Maya: Did you see the government just dropped two billion dollars into quantum computing?
Alex: I did. It's a bold move. They're really taking a leap of faith on technology that isn't ready yet.
Maya: Exactly — the whole industry is still in its infancy. Half these companies haven't built anything useful.
Alex: That's probably why they spread the money across nine companies. Classic way to hedge your bets.
Maya: Smart. Not every one of those investments is going to pan out.
Alex: Right. But if even two or three of them deliver, the US ends up calling the shots in the next big tech race.
Maya: Just like they did with AI. Though some experts say we're still decades away from anything truly useful.
Alex: Maybe. But in tech, if you wait until it's ready, someone else has already won.
🧠 Episode Quiz
Can you answer this?
Quantum computing relies on "qubits" rather than regular "bits." A regular computer bit can only hold one of two possible values. What are those two values?
- A — On or off
- B — Yes or no
- C — Zero or one
✅ Answer: C — Zero or one. A standard computer bit is always either 0 or 1. What makes a qubit revolutionary is that it can be 0, 1, or both simultaneously — a quantum property called superposition. This allows quantum computers to process vastly more information at once than any classical machine.
📚 Bonus Vocabulary
Equity stake (noun phrase) — partial ownership in a company, typically acquired through investment. When the government funded these quantum firms, it took equity stakes — meaning it now owns a small percentage of each company. "The venture capital firm took a 15% equity stake in the startup in exchange for early funding."
Nascent (adjective) — just beginning to exist or develop; in an early stage.
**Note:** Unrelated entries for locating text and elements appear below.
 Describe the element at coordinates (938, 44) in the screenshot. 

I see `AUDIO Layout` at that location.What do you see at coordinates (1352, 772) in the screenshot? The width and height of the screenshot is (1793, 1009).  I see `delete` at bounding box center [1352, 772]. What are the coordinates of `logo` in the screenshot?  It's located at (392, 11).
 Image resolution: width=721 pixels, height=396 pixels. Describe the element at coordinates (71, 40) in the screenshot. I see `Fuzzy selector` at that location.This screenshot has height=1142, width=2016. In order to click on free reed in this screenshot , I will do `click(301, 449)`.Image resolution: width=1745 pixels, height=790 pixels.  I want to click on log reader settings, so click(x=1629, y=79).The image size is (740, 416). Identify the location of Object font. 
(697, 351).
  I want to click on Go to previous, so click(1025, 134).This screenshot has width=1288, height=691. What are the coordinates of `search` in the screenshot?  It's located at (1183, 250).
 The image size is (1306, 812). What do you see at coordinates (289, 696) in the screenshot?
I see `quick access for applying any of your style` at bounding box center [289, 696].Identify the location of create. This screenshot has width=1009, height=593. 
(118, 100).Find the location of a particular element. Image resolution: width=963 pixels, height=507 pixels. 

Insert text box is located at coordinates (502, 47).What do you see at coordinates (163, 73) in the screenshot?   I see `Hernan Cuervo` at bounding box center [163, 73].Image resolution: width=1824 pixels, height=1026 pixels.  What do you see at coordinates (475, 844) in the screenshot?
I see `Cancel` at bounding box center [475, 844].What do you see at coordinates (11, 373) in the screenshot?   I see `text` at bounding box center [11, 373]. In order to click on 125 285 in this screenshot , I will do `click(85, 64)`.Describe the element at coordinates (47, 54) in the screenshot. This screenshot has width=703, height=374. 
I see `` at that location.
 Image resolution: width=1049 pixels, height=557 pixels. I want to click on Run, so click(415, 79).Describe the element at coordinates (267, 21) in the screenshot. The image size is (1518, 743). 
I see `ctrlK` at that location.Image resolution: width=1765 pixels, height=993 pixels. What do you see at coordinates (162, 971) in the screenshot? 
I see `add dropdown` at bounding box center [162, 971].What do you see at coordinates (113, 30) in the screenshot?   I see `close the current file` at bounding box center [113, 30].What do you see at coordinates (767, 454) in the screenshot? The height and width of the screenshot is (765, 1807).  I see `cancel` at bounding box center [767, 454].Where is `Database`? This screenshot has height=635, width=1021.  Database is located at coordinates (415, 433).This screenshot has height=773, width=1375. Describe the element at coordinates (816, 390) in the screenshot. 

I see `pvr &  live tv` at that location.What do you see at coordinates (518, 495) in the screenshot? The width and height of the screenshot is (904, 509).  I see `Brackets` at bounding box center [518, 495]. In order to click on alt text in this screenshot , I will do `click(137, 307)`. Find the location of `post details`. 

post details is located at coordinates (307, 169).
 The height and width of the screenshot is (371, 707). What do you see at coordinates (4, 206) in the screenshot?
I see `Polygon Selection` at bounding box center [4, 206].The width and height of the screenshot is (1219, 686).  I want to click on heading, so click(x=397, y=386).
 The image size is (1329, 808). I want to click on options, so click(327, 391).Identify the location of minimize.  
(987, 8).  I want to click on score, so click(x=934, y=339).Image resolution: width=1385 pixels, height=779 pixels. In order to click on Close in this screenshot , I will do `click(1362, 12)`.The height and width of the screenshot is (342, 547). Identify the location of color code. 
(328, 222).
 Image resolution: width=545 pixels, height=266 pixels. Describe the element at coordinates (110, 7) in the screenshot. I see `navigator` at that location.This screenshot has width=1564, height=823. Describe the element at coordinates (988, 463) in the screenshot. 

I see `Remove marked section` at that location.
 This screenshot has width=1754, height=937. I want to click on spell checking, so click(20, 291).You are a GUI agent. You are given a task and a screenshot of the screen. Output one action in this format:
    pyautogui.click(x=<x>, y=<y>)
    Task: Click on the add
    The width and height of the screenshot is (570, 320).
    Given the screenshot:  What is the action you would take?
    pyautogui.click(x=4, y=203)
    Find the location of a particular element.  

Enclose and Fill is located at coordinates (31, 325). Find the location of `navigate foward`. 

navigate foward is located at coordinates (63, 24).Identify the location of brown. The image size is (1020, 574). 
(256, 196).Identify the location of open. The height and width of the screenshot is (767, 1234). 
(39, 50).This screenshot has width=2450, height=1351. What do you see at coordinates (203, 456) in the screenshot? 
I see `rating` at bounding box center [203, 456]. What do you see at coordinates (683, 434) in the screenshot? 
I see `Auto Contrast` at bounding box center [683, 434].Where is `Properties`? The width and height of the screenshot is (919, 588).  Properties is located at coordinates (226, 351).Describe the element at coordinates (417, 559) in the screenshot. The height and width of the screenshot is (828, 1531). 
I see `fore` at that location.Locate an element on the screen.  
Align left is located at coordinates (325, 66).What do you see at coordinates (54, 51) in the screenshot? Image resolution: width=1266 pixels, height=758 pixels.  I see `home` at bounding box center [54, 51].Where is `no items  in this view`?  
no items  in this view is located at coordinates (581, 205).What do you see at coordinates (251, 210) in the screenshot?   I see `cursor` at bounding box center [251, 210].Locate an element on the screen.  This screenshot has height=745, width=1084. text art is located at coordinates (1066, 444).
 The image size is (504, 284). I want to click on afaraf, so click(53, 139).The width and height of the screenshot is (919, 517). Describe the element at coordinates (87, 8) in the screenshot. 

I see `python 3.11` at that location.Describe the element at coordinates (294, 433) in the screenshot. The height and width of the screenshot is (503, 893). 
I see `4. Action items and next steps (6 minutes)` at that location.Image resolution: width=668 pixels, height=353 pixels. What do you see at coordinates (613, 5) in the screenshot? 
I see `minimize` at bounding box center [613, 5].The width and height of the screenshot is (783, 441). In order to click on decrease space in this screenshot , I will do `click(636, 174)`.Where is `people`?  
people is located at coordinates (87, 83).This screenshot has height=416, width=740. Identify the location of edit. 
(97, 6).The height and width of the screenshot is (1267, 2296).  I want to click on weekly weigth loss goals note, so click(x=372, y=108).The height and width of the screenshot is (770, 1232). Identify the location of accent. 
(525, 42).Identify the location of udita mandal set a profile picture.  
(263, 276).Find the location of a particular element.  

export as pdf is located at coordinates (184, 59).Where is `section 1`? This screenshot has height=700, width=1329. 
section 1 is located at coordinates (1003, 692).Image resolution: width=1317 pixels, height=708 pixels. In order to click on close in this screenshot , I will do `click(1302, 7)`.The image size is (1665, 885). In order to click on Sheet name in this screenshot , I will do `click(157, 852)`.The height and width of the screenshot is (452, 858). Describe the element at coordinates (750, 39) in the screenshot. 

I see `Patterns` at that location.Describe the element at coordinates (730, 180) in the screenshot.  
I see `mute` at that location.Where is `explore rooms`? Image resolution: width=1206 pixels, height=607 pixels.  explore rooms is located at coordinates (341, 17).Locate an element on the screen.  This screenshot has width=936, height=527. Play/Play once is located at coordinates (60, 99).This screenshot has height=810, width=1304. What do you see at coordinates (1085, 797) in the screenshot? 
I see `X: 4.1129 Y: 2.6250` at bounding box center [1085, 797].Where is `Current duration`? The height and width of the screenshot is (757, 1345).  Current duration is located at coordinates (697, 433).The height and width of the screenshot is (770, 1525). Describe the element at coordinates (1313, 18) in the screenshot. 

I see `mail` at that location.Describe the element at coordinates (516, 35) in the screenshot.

A more formal synonym for "in its infancy." Google's CEO used this word to describe quantum computing's current state. "The nascent electric vehicle market in Southeast Asia is attracting significant foreign investment."
Superposition (noun) — the quantum property that allows a qubit to exist in multiple states at the same time, unlike a classical bit which must be either 0 or 1. It's the key concept behind why quantum computers are theoretically so powerful. "Superposition is difficult to explain without a physics degree, but the short version is: a qubit can be both things at once."